START PAGE EXTRACT

In the prepared honeycomb base material, a cell had a square
sectional shape orthogonal to an extending direction of the cell,
partition walls had a thickness of about 0.3 mm, and a cell density
was 300 cells/square inch.
(Preparation of Plugging Slurry)
[0040] To 100 parts by mass of cordierite powder, 1.5 parts by mass
of methyl cellulose, 8 parts by mass of glycerin and 40 parts by
mass of water were added, and kneaded to prepare the plugging
slurry. It is to be noted that the prepared plugging slurry had a
viscosity of 200 mPas.
Example 1
[0041] A film for a mask (material: polyester, thickness: mm, trade
name "Masking Tape", manufactured by 3M Co.) was attached to one
end surface of a honeycomb base material, and holes were made at
portions of the attached film for the mask corresponding to the
predetermined cell opening end portions (so as to obtain a
checkered pattern) by use of laser. Subsequently, the end surface
of the honeycomb base material provided with the film for the mask
was submerged to a depth of 5 mm in water as a pretreating agent,
and water was attached to partition walls of the cell opening end
portions. Afterward, the end surface of the honeycomb base material
provided with the film for the mask was submerged to a depth of 5
mm in the plugging slurry, and the cell opening end portions were
filled with the plugging slurry through holes of the film for the
mask.

END PAGE EXTRACT
START DATA FOR REVIEW

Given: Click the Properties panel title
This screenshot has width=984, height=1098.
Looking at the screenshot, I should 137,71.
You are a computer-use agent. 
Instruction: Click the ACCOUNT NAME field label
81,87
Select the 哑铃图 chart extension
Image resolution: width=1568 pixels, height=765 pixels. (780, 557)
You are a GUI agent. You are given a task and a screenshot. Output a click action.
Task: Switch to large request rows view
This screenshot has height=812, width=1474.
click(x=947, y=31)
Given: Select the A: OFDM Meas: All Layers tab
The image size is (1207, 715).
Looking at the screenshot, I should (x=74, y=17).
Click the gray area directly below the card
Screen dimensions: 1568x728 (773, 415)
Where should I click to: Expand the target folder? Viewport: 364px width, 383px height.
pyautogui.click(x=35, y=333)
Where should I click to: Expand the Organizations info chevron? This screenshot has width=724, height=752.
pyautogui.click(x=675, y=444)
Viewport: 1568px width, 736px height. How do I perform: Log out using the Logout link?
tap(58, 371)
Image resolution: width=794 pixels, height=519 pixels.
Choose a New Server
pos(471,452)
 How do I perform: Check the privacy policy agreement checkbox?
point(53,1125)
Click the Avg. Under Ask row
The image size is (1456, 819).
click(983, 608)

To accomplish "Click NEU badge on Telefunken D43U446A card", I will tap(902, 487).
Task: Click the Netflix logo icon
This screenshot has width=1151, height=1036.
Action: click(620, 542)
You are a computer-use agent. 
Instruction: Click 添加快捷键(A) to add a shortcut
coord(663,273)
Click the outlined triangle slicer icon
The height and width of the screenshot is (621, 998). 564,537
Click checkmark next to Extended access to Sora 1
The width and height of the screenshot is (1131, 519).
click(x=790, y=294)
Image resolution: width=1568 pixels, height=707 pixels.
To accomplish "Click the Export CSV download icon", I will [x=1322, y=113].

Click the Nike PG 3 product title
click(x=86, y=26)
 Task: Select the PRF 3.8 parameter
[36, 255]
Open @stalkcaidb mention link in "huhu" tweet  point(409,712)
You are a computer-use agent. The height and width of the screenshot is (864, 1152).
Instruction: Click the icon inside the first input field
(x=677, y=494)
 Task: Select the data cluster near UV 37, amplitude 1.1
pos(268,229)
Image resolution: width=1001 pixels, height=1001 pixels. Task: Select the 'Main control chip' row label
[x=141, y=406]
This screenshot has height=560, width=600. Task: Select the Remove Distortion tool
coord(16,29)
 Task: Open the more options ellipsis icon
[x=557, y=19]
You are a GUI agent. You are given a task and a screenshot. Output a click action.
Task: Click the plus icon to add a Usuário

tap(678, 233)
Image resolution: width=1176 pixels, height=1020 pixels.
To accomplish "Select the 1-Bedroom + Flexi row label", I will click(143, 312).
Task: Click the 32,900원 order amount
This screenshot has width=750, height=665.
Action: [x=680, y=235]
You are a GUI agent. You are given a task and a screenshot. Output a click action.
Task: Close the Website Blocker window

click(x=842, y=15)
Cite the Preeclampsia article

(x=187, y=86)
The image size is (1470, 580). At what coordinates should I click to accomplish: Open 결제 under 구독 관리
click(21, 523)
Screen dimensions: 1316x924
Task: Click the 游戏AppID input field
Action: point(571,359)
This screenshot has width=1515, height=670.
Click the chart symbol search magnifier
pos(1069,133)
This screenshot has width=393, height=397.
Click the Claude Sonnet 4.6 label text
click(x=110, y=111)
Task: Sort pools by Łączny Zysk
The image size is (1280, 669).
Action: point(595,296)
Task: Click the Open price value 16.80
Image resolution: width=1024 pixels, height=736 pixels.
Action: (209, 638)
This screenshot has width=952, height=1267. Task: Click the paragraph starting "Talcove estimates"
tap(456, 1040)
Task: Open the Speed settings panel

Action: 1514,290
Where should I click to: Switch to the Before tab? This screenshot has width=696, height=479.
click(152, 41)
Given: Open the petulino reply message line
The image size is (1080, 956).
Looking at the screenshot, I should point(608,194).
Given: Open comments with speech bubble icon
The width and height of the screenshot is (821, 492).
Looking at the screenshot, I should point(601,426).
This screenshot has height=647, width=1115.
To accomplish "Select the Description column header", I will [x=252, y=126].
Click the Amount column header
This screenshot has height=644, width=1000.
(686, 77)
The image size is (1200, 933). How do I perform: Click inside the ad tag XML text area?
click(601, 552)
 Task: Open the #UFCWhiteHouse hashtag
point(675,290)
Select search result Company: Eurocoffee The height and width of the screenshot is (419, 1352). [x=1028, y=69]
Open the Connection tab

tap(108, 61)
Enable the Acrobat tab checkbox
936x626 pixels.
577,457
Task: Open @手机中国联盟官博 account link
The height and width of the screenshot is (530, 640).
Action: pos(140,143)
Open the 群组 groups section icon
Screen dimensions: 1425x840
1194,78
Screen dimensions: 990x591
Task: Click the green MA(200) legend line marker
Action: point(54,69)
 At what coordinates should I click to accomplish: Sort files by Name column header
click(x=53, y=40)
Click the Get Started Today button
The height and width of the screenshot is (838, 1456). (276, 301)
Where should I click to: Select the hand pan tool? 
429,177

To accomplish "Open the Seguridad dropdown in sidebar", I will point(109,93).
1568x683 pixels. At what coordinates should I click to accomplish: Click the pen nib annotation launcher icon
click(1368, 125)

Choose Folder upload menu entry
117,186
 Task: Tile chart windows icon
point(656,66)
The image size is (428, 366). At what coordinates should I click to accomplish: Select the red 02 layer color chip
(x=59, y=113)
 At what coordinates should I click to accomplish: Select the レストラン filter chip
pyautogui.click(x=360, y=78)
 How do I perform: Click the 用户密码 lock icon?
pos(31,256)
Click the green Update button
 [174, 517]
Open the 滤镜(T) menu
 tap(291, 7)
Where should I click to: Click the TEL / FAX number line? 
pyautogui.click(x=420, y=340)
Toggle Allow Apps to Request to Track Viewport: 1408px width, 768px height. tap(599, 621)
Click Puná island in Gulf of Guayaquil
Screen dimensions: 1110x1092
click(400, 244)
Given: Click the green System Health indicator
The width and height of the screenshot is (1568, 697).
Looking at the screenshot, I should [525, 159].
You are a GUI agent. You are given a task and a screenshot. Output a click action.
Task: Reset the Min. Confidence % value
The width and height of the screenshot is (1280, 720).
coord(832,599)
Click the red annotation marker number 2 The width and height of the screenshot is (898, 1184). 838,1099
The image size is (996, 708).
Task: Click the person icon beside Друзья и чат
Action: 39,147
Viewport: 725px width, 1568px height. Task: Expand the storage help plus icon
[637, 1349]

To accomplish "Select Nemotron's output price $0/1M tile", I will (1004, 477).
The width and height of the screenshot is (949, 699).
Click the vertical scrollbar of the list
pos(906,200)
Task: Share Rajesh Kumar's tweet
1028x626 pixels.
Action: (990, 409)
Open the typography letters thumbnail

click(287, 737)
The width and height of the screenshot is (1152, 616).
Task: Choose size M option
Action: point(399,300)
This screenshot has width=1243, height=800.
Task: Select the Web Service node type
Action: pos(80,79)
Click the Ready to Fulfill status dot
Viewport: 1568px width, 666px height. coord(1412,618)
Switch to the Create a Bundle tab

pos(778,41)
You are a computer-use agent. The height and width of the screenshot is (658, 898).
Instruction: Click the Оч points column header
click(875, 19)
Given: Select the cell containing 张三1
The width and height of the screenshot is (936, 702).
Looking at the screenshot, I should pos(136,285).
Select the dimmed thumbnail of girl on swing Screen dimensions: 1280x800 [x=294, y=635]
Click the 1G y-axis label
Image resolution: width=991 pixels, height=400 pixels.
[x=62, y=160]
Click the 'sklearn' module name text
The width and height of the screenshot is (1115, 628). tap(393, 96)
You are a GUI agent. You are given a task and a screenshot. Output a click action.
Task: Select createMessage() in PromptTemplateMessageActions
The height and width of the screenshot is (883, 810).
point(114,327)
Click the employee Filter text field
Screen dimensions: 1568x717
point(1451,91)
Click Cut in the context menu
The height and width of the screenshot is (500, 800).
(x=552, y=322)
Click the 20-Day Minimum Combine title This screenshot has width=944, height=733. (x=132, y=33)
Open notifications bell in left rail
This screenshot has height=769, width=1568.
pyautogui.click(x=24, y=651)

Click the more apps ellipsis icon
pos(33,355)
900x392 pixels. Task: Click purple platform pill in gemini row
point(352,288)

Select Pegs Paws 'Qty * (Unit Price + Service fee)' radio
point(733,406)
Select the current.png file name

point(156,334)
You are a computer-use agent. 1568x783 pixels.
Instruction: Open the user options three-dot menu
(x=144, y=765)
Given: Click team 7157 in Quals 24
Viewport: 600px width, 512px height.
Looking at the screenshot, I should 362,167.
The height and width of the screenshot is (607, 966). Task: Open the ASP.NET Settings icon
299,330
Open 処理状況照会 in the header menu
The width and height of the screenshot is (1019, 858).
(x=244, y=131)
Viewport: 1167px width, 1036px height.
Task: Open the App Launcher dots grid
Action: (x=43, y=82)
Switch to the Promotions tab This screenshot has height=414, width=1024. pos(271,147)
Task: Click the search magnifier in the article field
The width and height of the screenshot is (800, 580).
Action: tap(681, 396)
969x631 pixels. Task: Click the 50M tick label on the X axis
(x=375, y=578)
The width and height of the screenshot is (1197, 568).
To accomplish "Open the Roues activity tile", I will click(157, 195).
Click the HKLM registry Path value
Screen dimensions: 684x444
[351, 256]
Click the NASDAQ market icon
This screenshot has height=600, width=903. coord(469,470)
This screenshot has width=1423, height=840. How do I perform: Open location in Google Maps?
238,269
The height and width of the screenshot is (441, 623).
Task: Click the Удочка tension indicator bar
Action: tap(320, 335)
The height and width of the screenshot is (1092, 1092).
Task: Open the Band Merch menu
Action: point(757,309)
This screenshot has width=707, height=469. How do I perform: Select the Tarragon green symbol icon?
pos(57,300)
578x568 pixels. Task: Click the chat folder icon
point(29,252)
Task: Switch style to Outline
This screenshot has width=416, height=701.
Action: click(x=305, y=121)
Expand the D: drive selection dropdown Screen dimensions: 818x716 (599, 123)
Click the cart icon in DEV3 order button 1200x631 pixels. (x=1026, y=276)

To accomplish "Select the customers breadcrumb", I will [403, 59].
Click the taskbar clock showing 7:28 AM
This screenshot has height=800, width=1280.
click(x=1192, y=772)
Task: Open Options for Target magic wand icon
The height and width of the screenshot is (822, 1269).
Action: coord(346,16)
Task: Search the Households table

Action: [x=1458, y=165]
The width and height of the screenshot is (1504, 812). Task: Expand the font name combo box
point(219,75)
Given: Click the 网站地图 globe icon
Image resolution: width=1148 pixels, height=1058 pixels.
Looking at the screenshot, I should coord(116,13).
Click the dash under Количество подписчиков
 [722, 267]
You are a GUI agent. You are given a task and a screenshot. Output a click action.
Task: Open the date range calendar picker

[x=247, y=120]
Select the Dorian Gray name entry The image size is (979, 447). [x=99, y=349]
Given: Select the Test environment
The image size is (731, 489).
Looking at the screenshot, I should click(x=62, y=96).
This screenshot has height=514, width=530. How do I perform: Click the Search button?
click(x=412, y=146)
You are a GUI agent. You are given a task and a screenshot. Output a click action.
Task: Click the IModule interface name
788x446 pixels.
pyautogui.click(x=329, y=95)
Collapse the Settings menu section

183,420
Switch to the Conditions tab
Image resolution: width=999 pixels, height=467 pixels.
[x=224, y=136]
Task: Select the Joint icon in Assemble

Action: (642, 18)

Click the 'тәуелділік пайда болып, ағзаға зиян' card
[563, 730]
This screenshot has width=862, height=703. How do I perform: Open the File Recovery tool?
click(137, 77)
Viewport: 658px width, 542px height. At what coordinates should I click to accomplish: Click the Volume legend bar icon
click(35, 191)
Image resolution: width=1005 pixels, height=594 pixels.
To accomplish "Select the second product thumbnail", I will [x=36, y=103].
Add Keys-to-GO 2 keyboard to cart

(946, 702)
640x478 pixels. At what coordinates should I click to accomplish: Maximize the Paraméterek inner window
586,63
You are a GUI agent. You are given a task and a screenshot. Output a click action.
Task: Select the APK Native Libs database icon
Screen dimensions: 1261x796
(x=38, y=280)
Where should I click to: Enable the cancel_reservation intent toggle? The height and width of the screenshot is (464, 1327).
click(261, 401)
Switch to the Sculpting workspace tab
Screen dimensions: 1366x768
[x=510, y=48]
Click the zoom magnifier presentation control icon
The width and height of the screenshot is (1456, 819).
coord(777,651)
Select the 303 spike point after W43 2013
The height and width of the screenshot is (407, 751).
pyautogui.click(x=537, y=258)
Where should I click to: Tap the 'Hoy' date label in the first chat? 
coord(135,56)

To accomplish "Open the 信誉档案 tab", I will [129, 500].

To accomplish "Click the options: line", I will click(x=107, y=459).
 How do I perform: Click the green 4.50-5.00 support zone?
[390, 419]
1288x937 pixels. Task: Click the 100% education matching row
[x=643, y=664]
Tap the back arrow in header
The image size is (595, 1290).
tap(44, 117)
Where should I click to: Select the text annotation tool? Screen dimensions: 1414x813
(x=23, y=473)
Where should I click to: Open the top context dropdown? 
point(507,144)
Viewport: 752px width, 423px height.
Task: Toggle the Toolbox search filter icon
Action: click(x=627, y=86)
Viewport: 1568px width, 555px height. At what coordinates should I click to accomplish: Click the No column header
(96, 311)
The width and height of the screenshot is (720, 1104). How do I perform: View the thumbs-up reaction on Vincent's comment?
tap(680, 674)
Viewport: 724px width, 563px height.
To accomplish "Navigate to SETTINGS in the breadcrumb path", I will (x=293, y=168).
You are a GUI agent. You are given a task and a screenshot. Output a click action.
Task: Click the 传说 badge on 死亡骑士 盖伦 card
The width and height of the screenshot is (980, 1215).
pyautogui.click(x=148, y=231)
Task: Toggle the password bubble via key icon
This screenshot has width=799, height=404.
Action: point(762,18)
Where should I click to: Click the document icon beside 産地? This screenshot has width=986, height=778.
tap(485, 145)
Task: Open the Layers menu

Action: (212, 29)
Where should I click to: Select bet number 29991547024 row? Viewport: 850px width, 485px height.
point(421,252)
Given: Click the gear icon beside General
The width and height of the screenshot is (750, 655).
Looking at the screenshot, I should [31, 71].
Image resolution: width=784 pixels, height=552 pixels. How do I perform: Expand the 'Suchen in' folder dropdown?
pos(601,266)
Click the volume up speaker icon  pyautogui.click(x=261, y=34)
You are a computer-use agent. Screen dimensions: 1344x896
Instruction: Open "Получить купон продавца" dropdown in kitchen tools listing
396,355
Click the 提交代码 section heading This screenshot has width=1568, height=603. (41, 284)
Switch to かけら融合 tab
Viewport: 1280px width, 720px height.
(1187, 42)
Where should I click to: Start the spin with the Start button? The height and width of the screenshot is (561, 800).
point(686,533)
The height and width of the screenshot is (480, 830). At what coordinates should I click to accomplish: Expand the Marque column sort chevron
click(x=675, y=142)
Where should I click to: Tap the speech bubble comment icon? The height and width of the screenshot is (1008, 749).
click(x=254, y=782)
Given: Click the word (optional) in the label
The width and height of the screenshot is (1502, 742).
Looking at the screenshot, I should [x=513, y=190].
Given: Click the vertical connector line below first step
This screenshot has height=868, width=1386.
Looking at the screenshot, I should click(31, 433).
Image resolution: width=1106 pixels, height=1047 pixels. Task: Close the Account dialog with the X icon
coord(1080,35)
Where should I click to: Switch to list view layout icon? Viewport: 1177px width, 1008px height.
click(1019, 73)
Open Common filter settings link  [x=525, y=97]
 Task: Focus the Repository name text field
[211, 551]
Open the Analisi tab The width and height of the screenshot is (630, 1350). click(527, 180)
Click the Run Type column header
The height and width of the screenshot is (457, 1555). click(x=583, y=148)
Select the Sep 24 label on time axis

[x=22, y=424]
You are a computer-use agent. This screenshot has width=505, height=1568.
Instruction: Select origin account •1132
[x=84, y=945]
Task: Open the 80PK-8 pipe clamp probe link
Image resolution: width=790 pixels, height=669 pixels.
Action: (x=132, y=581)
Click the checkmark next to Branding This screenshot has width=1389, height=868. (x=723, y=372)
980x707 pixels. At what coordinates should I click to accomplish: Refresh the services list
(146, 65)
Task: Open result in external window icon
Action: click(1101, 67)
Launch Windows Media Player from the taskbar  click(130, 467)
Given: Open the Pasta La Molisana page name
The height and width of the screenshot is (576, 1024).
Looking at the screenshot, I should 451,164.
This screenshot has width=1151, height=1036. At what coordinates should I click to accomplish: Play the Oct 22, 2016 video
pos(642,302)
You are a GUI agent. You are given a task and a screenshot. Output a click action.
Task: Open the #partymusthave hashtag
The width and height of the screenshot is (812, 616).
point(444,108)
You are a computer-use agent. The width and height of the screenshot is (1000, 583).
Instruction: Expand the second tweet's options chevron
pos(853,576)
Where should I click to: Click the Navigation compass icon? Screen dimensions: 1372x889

END DATA FOR REVIEW

[TASK 1] Duplicate a passage from the honeycomb excerpt. Begin at the words that have "[0040] To 100" and stop after "of 200 mPas.".
[TASK 2]
Answer these questions from the honeycomb excerpt.
(a) What was the cell density of the prepared honeycomb base material?
(b) What viscosity did the prepared plugging slurry have?
(c) How many parts by mass of glycerin went into the plugging slurry?

[TASK RESPONSE 1]
[0040] To 100 parts by mass of cordierite powder, 1.5 parts by mass
of methyl cellulose, 8 parts by mass of glycerin and 40 parts by
mass of water were added, and kneaded to prepare the plugging
slurry. It is to be noted that the prepared plugging slurry had a
viscosity of 200 mPas.

[TASK RESPONSE 2]
(a) 300 cells/square inch
(b) 200 mPas
(c) 8 parts by mass